ROWS:
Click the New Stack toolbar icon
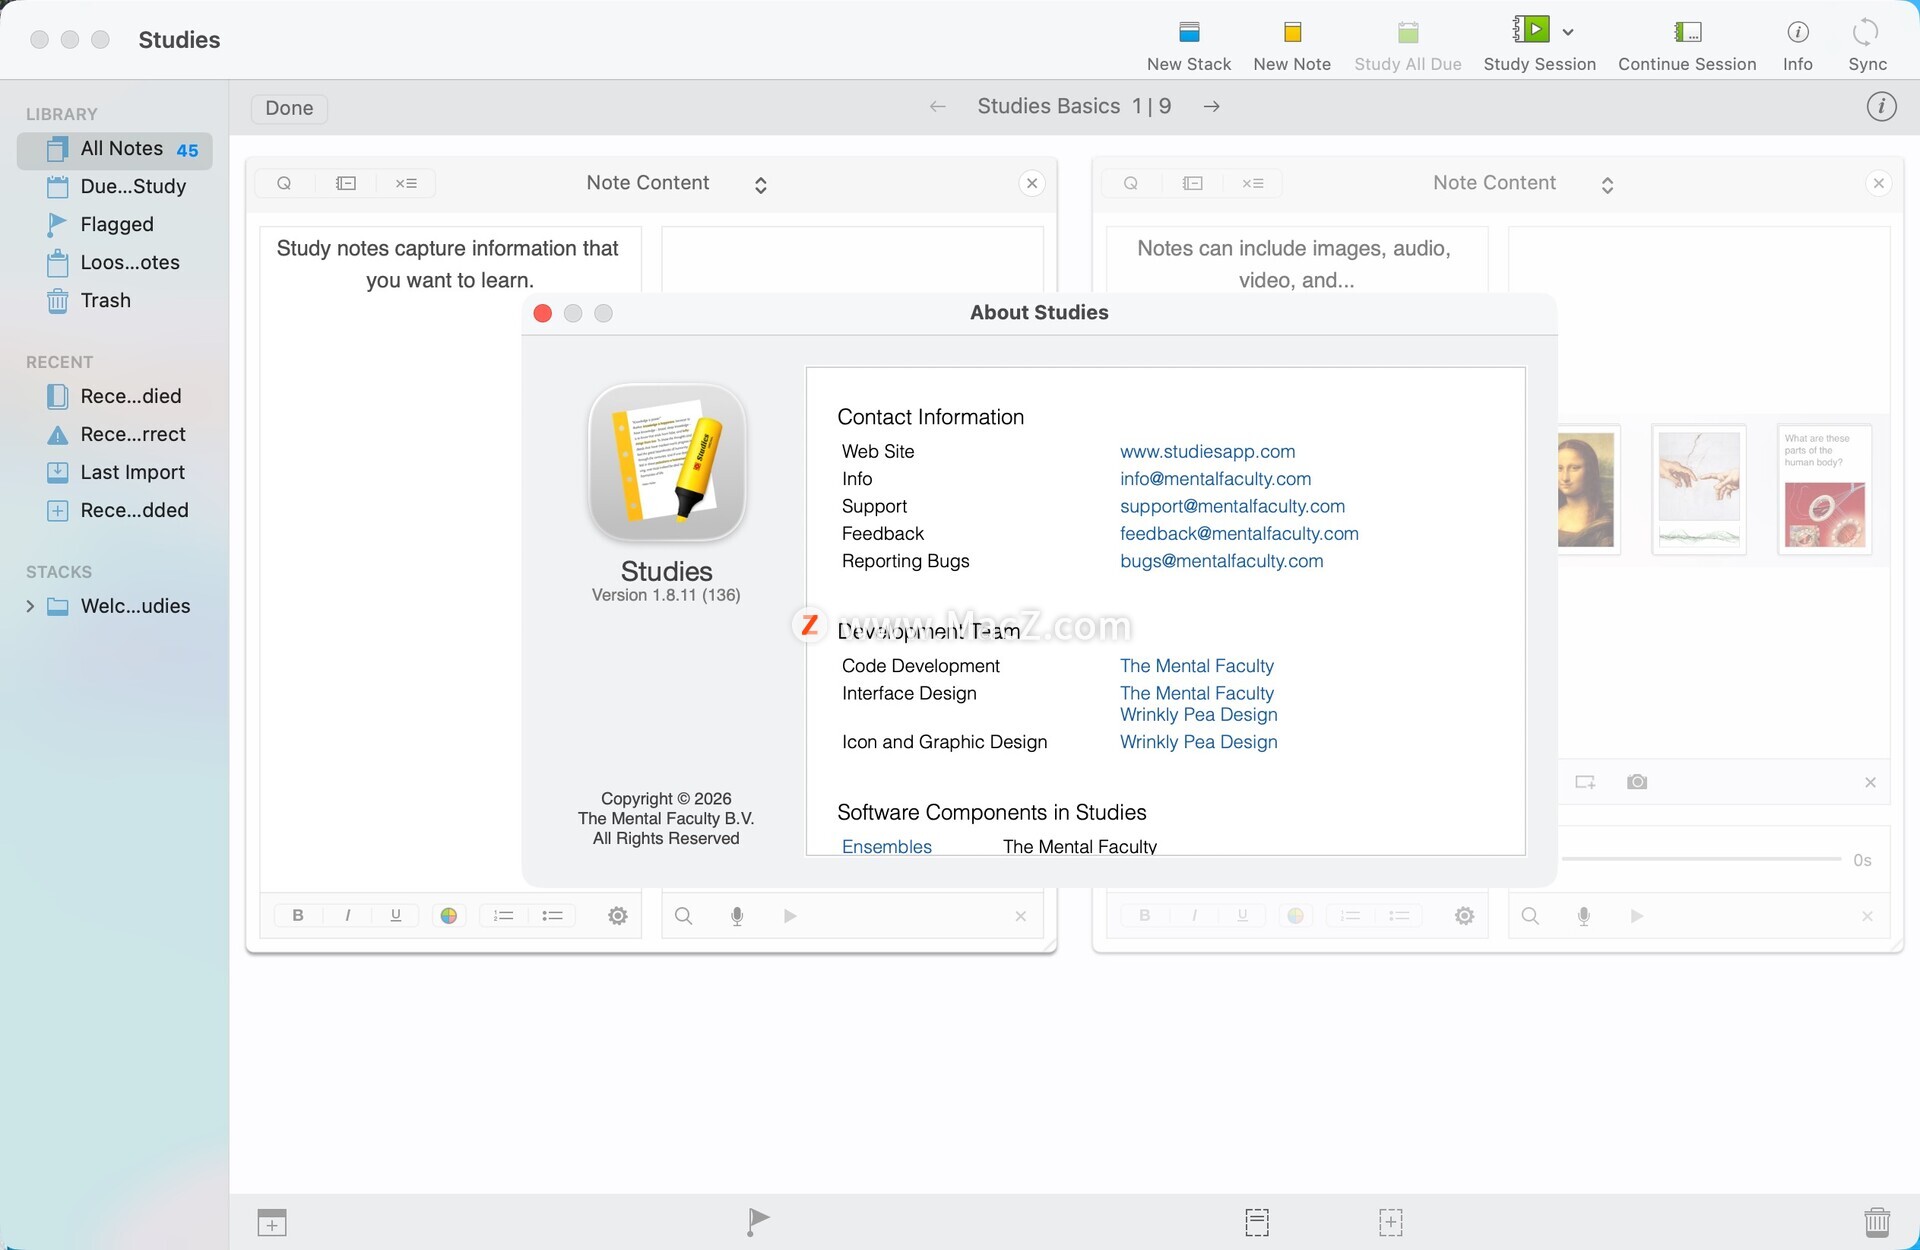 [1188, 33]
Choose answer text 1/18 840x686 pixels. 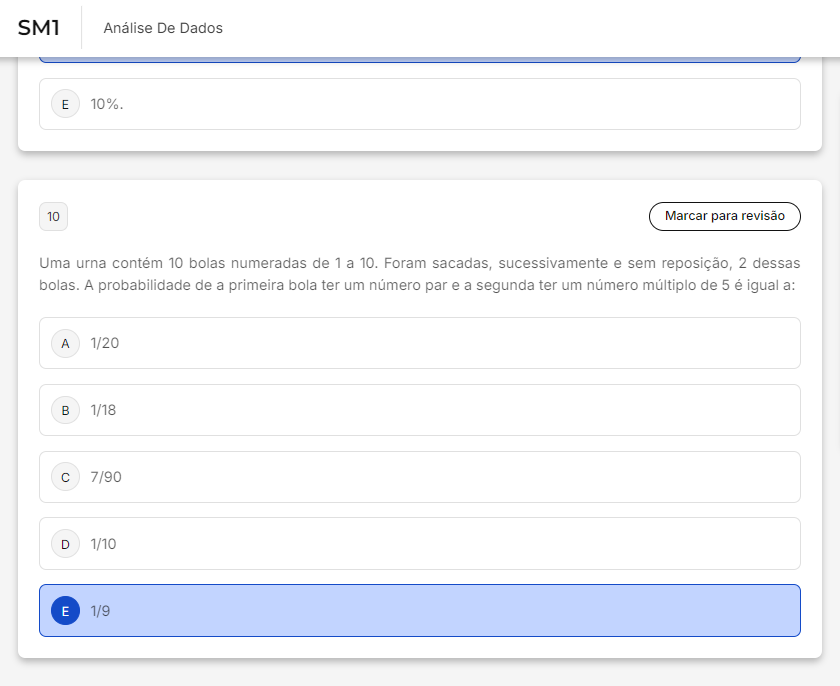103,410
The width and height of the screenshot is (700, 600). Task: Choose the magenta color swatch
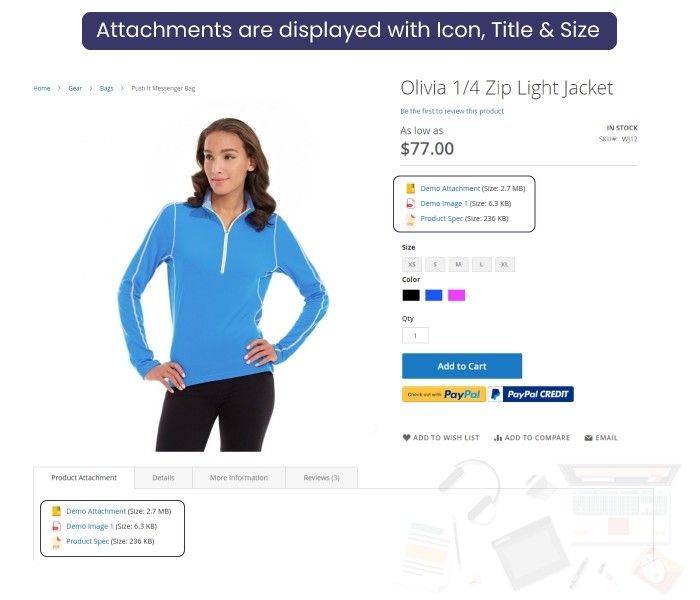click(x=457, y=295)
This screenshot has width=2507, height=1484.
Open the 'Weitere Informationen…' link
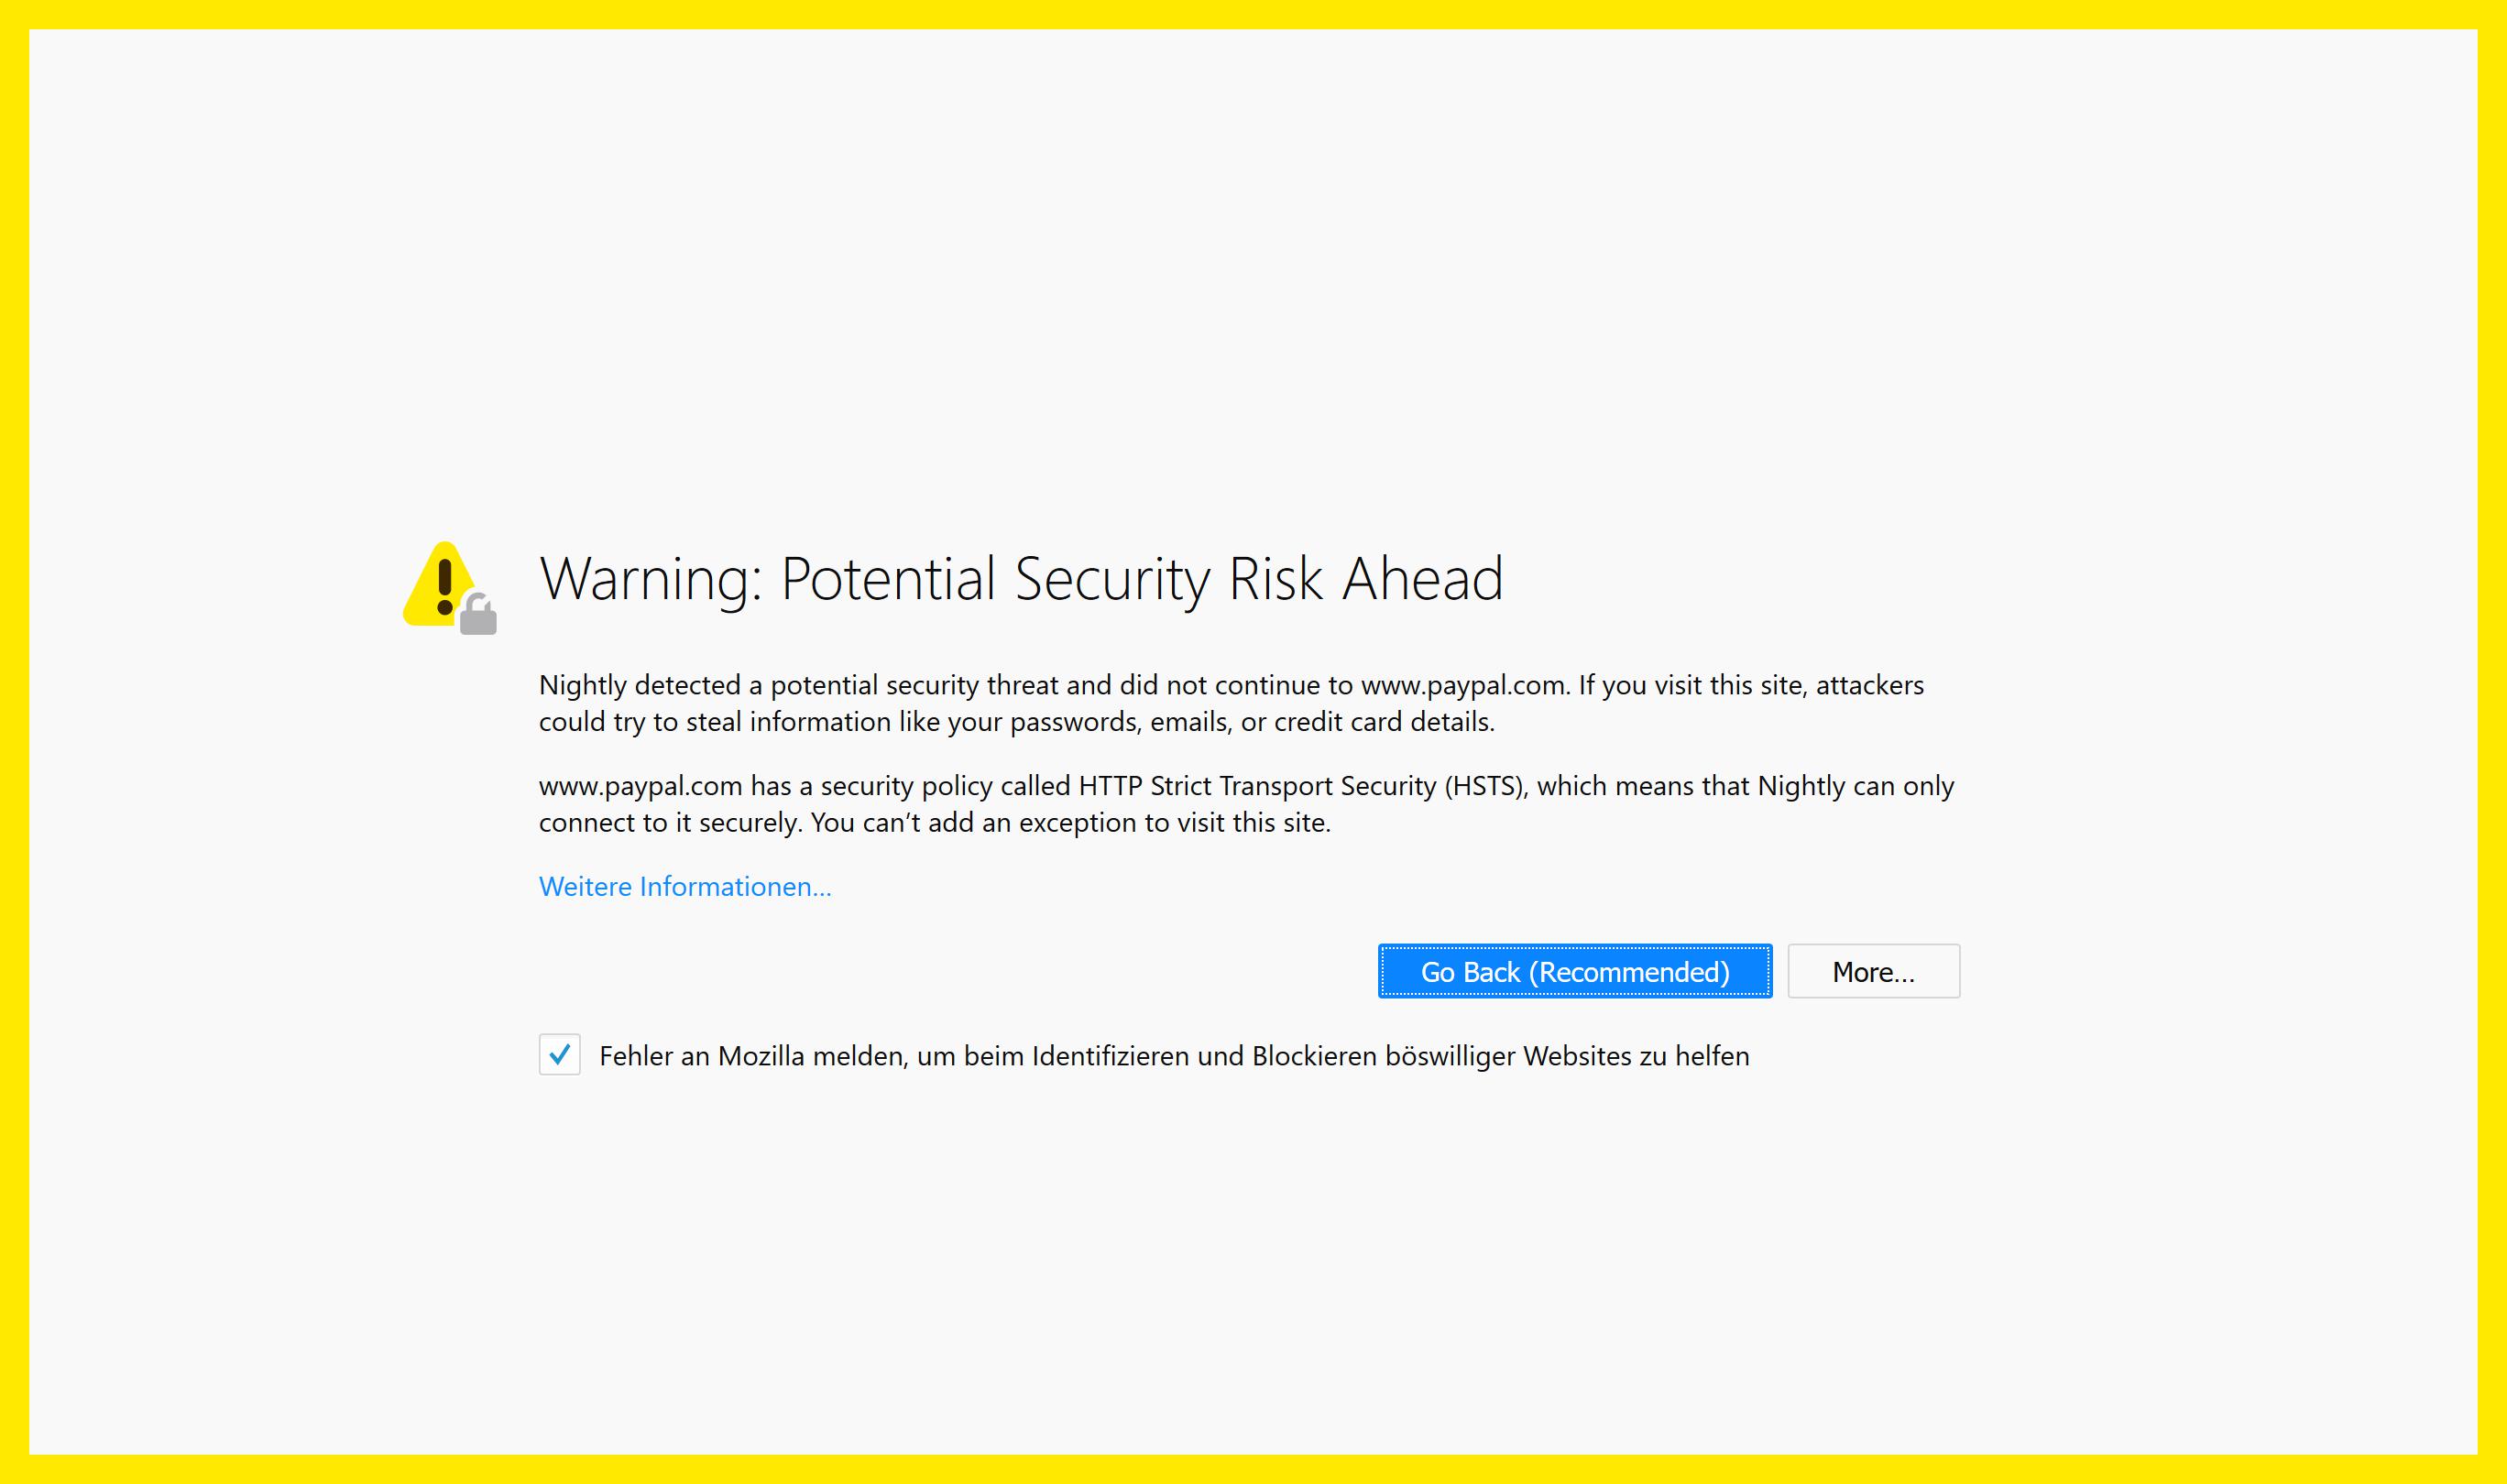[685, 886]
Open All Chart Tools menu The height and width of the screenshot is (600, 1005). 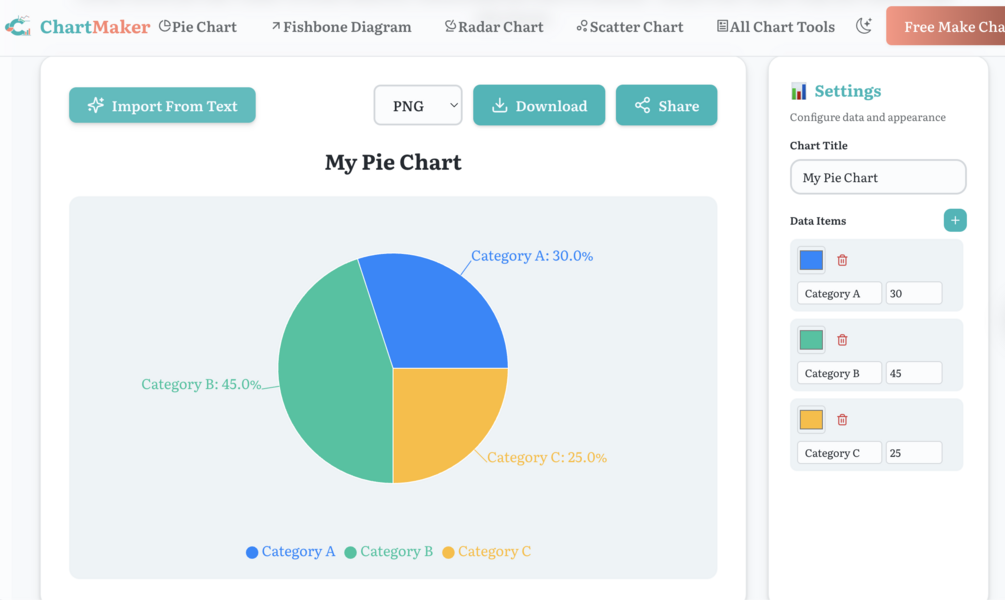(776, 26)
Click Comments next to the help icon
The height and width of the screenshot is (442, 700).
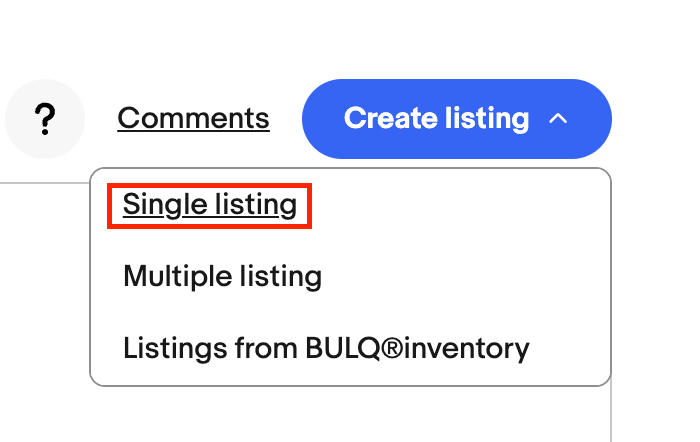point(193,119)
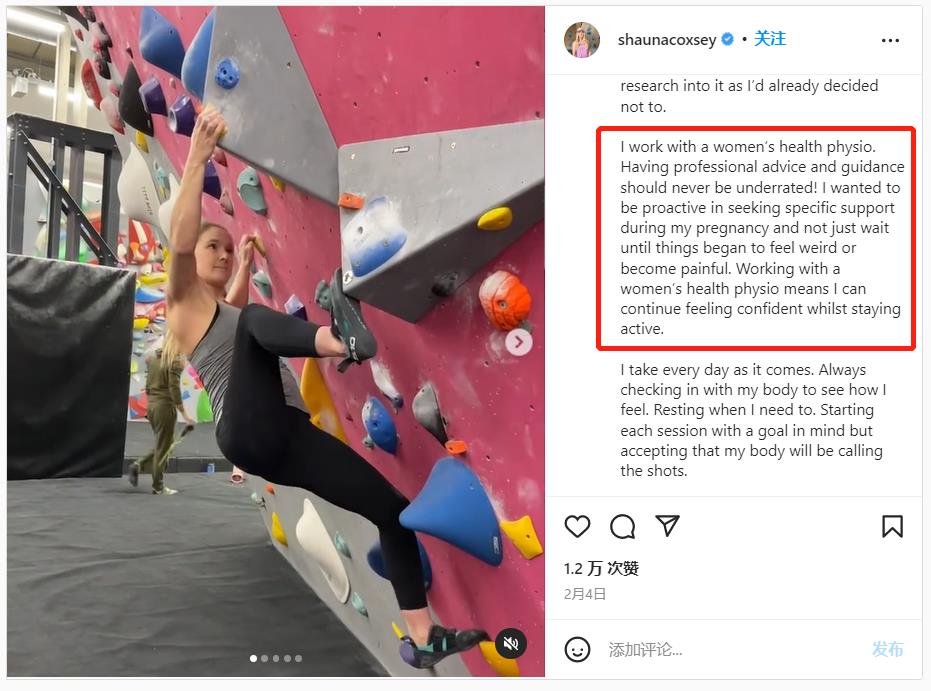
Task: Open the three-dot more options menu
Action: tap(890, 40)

EXERCISE DESCRIPTION:
Can you copy the data word for word, starting with the line that contains "Click Comments next to the help icon" and going on through the end of the data, with the pictures left out?

EXERCISE OUTPUT:
Click Comments next to the help icon
The height and width of the screenshot is (442, 700).
point(193,119)
Task: Open the three-dot more options menu
Action: tap(890, 40)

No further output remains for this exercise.